Emsal Mahkeme Kararı İstanbul Bölge Adliye Mahkemesi 17. Hukuk Dairesi 2020/255 E. 2023/1014 K. 12.10.2023 T.

Görüntülediğiniz mahkeme kararı kesinleşmiş bir karardır.

T.C.
İSTANBUL
BÖLGE ADLİYE MAHKEMESİ
17. HUKUK DAİRESİ
DOSYA NO: 2020/255 Esas
KARAR NO: 2023/1014
T Ü R K M İ L L E T İ A D I N A
İ S T İ N A F K A R A R I
İNCELENEN KARARIN
MAHKEMESİ: İstanbul Anadolu 9. Asliye Ticaret Mahkemesi
TARİHİ: 19/09/2019
NUMARASI: 2018/672 Esas, 2019/878 Karar
DAVANIN KONUSU: İTİRAZIN İPTALİ (Ticari Satımdan Kaynaklanan)
KARAR TARİHİ: 12/10/2023
6100 Sayılı Hukuk Muhakemeleri Kanunu’nun 353. maddesi uyarınca dosya incelendi.

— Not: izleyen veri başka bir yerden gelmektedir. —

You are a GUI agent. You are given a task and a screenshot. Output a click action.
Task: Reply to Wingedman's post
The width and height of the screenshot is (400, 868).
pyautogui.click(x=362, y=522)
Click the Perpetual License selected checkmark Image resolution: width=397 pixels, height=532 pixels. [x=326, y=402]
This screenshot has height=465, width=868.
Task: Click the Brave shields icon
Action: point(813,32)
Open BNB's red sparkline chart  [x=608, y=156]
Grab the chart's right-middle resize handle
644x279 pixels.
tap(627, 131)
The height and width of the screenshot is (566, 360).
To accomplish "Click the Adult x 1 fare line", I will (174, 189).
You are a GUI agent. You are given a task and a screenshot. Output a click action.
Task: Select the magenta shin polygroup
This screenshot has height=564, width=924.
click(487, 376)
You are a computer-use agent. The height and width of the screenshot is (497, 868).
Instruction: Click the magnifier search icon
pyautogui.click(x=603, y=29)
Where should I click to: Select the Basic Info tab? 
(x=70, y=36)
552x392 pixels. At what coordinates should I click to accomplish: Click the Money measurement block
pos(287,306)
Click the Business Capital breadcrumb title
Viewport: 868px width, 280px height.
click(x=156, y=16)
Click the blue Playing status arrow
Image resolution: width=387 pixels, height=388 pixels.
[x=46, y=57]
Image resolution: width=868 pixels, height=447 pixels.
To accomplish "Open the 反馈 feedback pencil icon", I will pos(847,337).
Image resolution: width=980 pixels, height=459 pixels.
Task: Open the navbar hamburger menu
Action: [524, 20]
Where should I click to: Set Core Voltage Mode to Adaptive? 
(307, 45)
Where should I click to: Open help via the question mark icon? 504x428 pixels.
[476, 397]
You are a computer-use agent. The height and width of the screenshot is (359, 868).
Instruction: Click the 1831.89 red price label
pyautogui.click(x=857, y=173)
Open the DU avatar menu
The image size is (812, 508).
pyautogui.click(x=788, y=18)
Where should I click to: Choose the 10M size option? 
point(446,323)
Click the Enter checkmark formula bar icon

GEREĞİ DÜŞÜNÜLDÜ: Davacı vekili dava dilekçesi ile; taraflar arasındaki ticari ilişki gereği 33.159,76 TL cari hesap alacağının üç gün içinde ödenmesi hususunda davalıya ihtarname çıkarılmasına rağmen borcun ödenmediğini, bunun üzerine alacağın tahsili için İstanbul Anadolu … İcra Müdürlüğü’nün … Esas sayılı dosyasında takip başlattıklarını, davalının takibe haksız itiraz ettiğini, itirazda takip dayanağı faturalardan doğan borcun ne şekilde kapatıldığının beyan edilmediğini ileri sürerek davalının takibe itirazının iptali ile takibin devamına, alacağın % 20’sinden az olmamak üzere icra inkar tazminatına hükmedilmesine karar verilmesini talep ve dava etmiştir.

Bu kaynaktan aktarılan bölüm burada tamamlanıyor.